▸ What you have to do:
Write out every row below word for word, keeping each line as it appears.

Rows of pointing data:
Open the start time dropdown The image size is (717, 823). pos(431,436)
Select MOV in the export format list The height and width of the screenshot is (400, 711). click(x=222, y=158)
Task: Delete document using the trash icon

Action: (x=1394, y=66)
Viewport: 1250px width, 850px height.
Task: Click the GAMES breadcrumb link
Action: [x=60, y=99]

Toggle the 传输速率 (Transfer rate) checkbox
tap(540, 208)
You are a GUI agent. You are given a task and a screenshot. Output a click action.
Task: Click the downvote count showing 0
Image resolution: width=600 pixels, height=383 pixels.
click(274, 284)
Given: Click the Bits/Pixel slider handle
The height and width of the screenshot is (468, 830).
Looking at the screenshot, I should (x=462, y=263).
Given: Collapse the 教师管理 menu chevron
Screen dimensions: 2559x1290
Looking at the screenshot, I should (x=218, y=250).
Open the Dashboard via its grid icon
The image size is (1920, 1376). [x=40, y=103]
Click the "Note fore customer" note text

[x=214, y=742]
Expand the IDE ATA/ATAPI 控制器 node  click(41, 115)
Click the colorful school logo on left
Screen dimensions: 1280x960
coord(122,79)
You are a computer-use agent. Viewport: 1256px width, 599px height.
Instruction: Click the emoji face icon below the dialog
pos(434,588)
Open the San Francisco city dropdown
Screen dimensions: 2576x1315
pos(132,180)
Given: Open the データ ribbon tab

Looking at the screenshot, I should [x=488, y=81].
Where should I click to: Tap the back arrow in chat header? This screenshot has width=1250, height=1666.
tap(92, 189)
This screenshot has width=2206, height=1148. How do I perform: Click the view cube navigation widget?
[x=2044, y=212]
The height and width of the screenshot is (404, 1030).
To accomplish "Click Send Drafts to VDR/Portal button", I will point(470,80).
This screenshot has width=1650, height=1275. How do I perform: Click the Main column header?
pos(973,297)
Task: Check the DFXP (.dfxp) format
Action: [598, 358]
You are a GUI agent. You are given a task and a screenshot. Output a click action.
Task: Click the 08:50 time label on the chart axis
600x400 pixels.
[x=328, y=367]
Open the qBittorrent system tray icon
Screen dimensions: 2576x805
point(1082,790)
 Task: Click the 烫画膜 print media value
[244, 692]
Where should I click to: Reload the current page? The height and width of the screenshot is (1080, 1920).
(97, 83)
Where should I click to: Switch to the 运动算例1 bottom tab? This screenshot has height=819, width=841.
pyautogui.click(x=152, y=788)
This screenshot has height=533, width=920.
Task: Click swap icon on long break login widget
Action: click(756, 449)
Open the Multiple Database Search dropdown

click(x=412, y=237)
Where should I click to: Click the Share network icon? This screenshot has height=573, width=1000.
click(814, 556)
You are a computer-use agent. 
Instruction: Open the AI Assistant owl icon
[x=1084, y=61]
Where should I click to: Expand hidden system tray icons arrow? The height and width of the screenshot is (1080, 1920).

▸ Solution to this exercise:
Open the start time dropdown The image size is (717, 823). pos(431,436)
Select MOV in the export format list The height and width of the screenshot is (400, 711). click(x=222, y=158)
Task: Delete document using the trash icon

Action: (x=1394, y=66)
Viewport: 1250px width, 850px height.
Task: Click the GAMES breadcrumb link
Action: [x=60, y=99]

Toggle the 传输速率 (Transfer rate) checkbox
tap(540, 208)
You are a GUI agent. You are given a task and a screenshot. Output a click action.
Task: Click the downvote count showing 0
Image resolution: width=600 pixels, height=383 pixels.
click(274, 284)
Given: Click the Bits/Pixel slider handle
The height and width of the screenshot is (468, 830).
Looking at the screenshot, I should (x=462, y=263).
Given: Collapse the 教师管理 menu chevron
Screen dimensions: 2559x1290
Looking at the screenshot, I should (x=218, y=250).
Open the Dashboard via its grid icon
The image size is (1920, 1376). [x=40, y=103]
Click the "Note fore customer" note text

[x=214, y=742]
Expand the IDE ATA/ATAPI 控制器 node  click(41, 115)
Click the colorful school logo on left
Screen dimensions: 1280x960
coord(122,79)
You are a computer-use agent. Viewport: 1256px width, 599px height.
Instruction: Click the emoji face icon below the dialog
pos(434,588)
Open the San Francisco city dropdown
Screen dimensions: 2576x1315
pos(132,180)
Given: Open the データ ribbon tab

Looking at the screenshot, I should [x=488, y=81].
Where should I click to: Tap the back arrow in chat header? This screenshot has width=1250, height=1666.
tap(92, 189)
This screenshot has width=2206, height=1148. How do I perform: Click the view cube navigation widget?
[x=2044, y=212]
The height and width of the screenshot is (404, 1030).
To accomplish "Click Send Drafts to VDR/Portal button", I will point(470,80).
This screenshot has width=1650, height=1275. How do I perform: Click the Main column header?
pos(973,297)
Task: Check the DFXP (.dfxp) format
Action: [598, 358]
You are a GUI agent. You are given a task and a screenshot. Output a click action.
Task: Click the 08:50 time label on the chart axis
600x400 pixels.
[x=328, y=367]
Open the qBittorrent system tray icon
Screen dimensions: 2576x805
point(1082,790)
 Task: Click the 烫画膜 print media value
[244, 692]
Where should I click to: Reload the current page? The height and width of the screenshot is (1080, 1920).
(97, 83)
Where should I click to: Switch to the 运动算例1 bottom tab? This screenshot has height=819, width=841.
pyautogui.click(x=152, y=788)
This screenshot has height=533, width=920.
Task: Click swap icon on long break login widget
Action: click(756, 449)
Open the Multiple Database Search dropdown

click(x=412, y=237)
Where should I click to: Click the Share network icon? This screenshot has height=573, width=1000.
click(814, 556)
You are a computer-use agent. 
Instruction: Open the AI Assistant owl icon
[x=1084, y=61]
Where should I click to: Expand hidden system tray icons arrow? The height and width of the screenshot is (1080, 1920).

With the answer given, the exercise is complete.